臨牀消化器内科 Vol.24 No.9(8)


特集名 膵管内乳頭粘液性腫瘍(IPMN)
題名 IPMN全国調査
発刊年月 2009年 08月
著者 鈴木 裕 杏林大学医学部外科
著者 杉山 政則 杏林大学医学部外科
著者 阿部 展次 杏林大学医学部外科
著者 柳田 修 杏林大学医学部外科
著者 正木 忠彦 杏林大学医学部外科
著者 森 俊幸 杏林大学医学部外科
著者 跡見 裕 杏林大学医学部外科
【 要旨 】 膵管内乳頭粘液性腫瘍(intraductal papillary mucinous neoplasm;IPMN)全国症例調査の結果をもとに,IPMNの臨床病理像,治療方針を検討した.主膵管型および複合型は分枝膵管型に比しいずれも有意に腺癌症例が多く(65%,60% vs 29%),複合型は主膵管型と同様に取り扱うべきと思われた.サブタイプ別の良悪性を比較検討すると主膵管型・複合型では女性例,膵全体病変,主膵管径8mm以上,乳頭開大例,壁在結節径3mm以上,分枝膵管型ではなんらかの膵疾患・異常所見を有する場合,膵頭部病変,囊胞径33mm以上,主膵管径5mm以上,乳頭開大例,壁在結節径2mm以上が有意に腺癌を多く認めた.19.0%にほかの悪性腫瘍を合併し,78.6%が消化器癌であった.術後遠隔成績に関しては腫瘍の進展に応じて生存率が低下する傾向にあった.IPMNの治療方針に関しては,主膵管型・複合型は60%以上が腺癌であり,原則として手術適応とすべきである.また,分枝膵管型は腺癌の危険因子を有する例に加え,有症状例は手術を念頭において取り扱うべきと思われた.しかしながら,膵頭部病変やなんらかの膵疾患・異常所見を有する場合,乳頭開大例に対する取り扱いは問題となる.現状では囊胞径や主膵管径,壁在結節径などによって決定すべきと思われるが,腺癌の危険性を念頭においてのフォローが必要である.また,他臓器癌を高率に合併するため,局所のみでなく他臓器の精査も重要である.
Theme Intraductal Papillary Mucinous Neoplasm (IPMN)
Title Japanese Multiinstitutional Study of Pancreatic Intraductal Papillary Mucinous Neoplasms
Author Yutaka Suzuki Department of Surgery, Kyorin University School of Medicine
Author Masanori Sugiyama Department of Surgery, Kyorin University School of Medicine
Author Nobutsugu Abe Department of Surgery, Kyorin University School of Medicine
Author Osamu Yanagida Department of Surgery, Kyorin University School of Medicine
Author Tadahiko Masaki Department of Surgery, Kyorin University School of Medicine
Author Toshiyuki Mori Department of Surgery, Kyorin University School of Medicine
Author Yutaka Atomi Department of Surgery, Kyorin University School of Medicine
[ Summary ] An analysis of management for intraductal papillary mucinous neoplasms (IPMN) was performed in relation to the results of a Japanese multiinstitutional retrospective study of IPMN. The main duct type and the combined type are more likely to be adenocarcinoma than the branch duct type, with significant ration exhibited (65%, 60% vs 29%) . Predictive factors for malignant IPMN were female gender, wide spread pancreatic lesions, main duct diameter 8mm or greater, enlarged papilla orifice or mural nodule size 3mm or greater in main duct type and combined type conditions.
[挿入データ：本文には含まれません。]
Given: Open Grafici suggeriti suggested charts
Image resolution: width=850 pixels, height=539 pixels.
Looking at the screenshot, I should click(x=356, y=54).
Predictive factors include other pancreatic disorders, lesions in the pancreatic head, main duct diameter 5mm or greater, cyst diameter 33mm or larger, enlarged papilla orifice and mural nodule size 2mm or more in the branch duct type. The five-year survival rate for IPMN patients was 98-100% with adenoma or noninvasive carcinoma. Survival rates were 89% for minimally invasive carcinoma, and 57.7% for invasive carcinoma. With main duct and combined type conditions, all cases require surgery because of high rates of adenocarcinoma.In patients with the branch duct type, IPMN requires resection if tumors present one or more features which are symptomatic and predictive factors for malignant IPMN are observed. However, in patients with small tumors located in the pancreatic head, small tumors with other pancreatic disorders or enlarged papilla orifices, follow ups can be performed without surgery. However, periodic check ups for changes in these tumors, employing regular diagnostic imaging, are necessary. Complete checks of other organs are needed because IPMN frequently associated with other malignant neoplasms.